▶ [Problem requirements]: Only one stretch of the data should be retyped: the lines from the line containing "Viewport: 1000px width, 462px" through the line containing "Viewport: 800px width, 500px". Keep pictures out of it.

▶ [Records to use]:
☆ ☆ ☆ ☆ ☆ ☆ ☆

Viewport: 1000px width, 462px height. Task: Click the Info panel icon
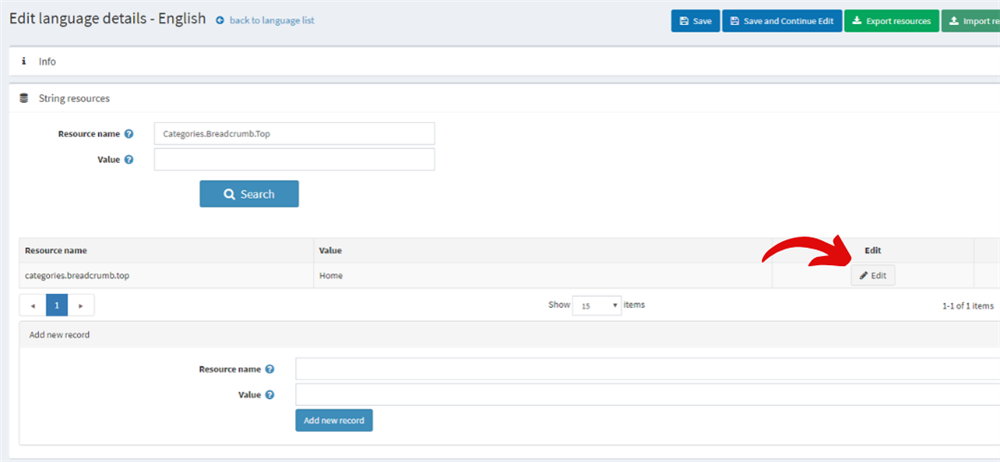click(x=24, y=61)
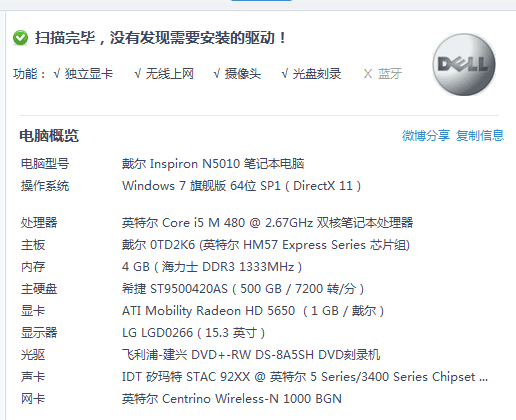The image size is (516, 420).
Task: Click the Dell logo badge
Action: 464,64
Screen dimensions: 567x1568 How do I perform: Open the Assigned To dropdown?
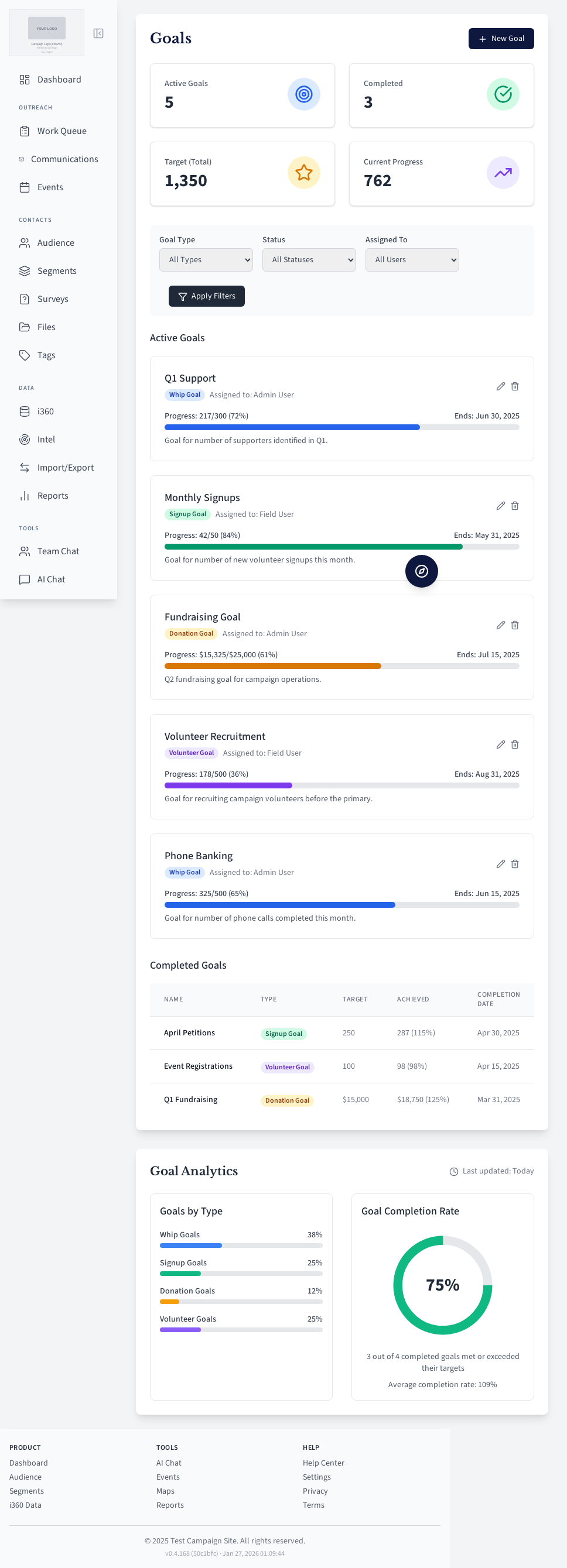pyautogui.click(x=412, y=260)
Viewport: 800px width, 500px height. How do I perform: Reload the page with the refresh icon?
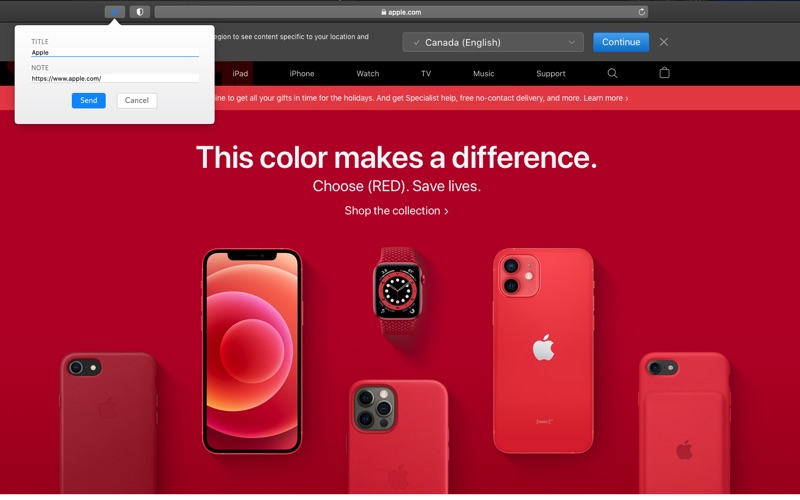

☆ ☆ ☆ ☆ ☆ ☆ ☆

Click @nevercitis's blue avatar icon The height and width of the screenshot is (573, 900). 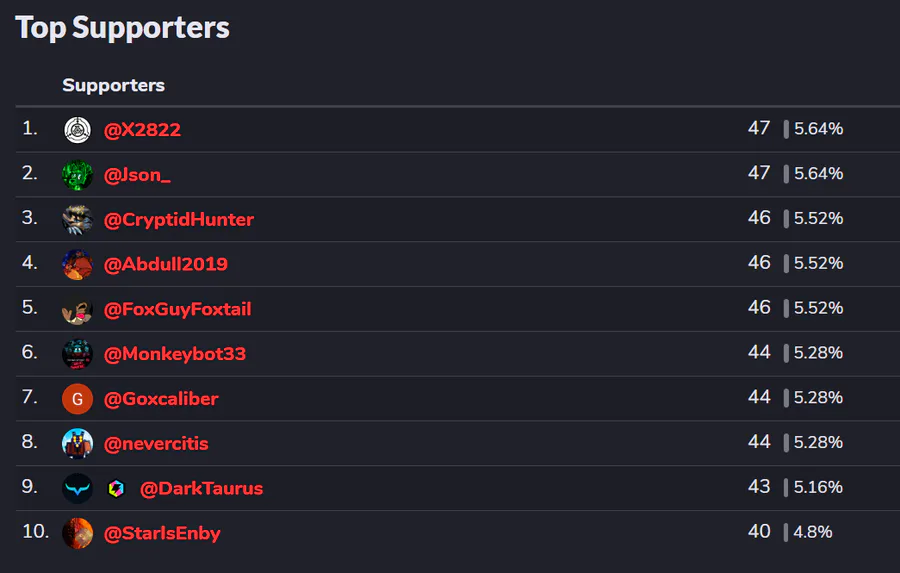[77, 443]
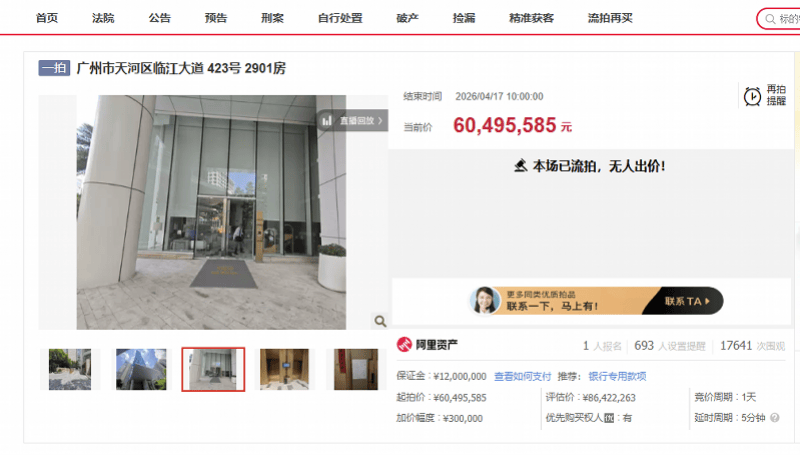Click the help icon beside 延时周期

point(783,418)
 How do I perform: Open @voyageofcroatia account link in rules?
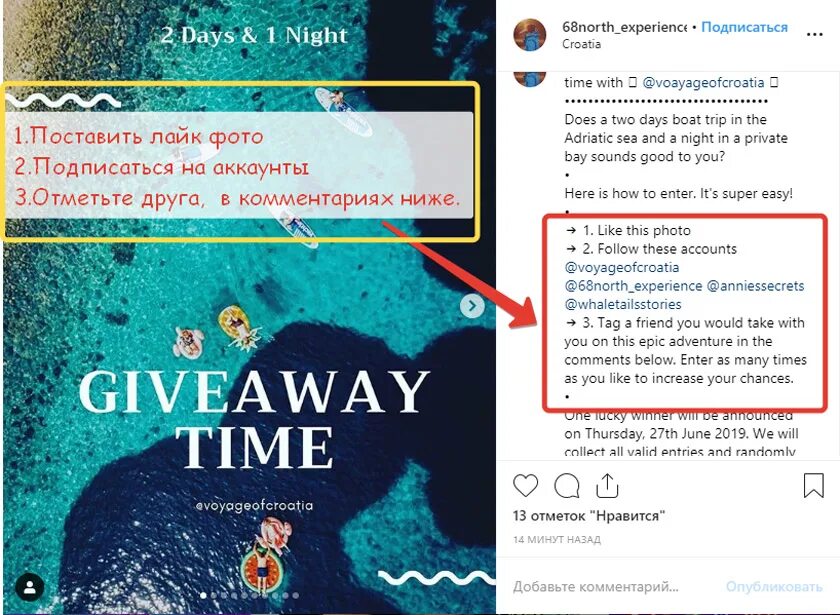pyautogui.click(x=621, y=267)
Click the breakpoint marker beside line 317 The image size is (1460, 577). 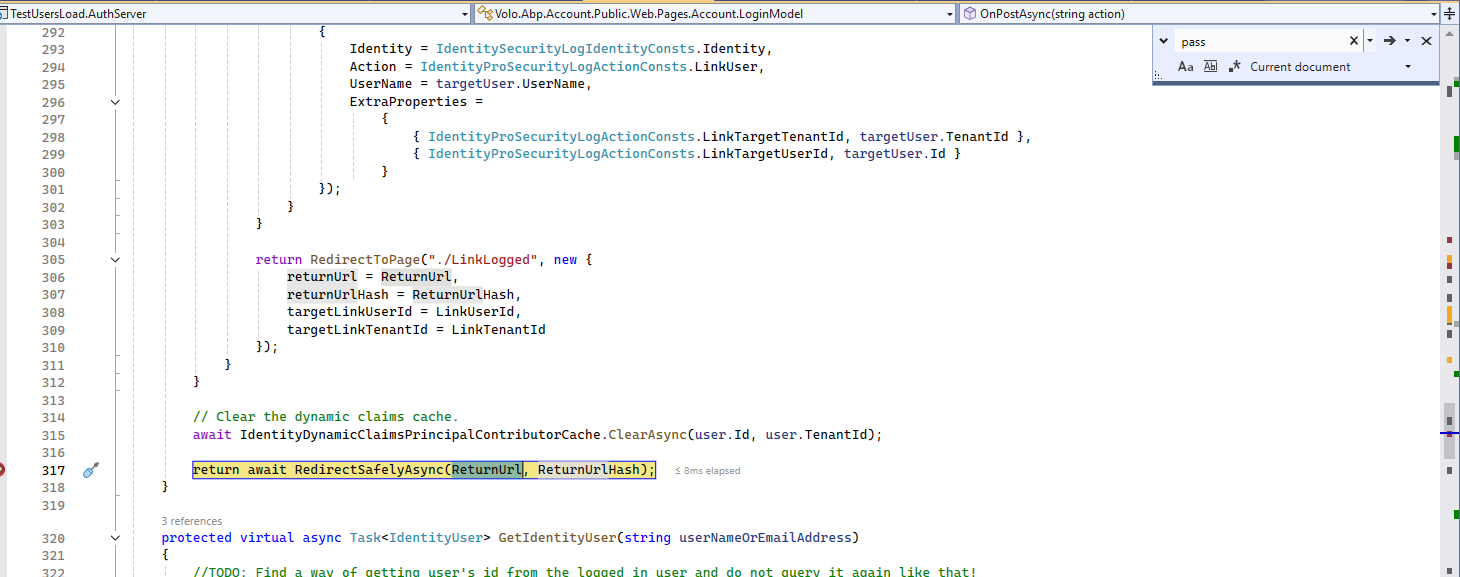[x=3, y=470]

☆ ☆ ☆ ☆ ☆ ☆ ☆

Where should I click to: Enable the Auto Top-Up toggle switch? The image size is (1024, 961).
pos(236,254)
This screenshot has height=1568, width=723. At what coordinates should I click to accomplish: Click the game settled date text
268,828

☆ ☆ ☆ ☆ ☆ ☆ ☆

▶ [Answer area]:
Viewport: 1000px width, 462px height. Task: Click the Info panel icon
click(x=24, y=61)
The image size is (516, 420).
Task: Click the Dell logo badge
Action: 464,64
Screen dimensions: 567x1568 How do I perform: Open the Assigned To dropdown?
pyautogui.click(x=412, y=260)
Viewport: 800px width, 500px height. How do I perform: Reload the page with the refresh icon?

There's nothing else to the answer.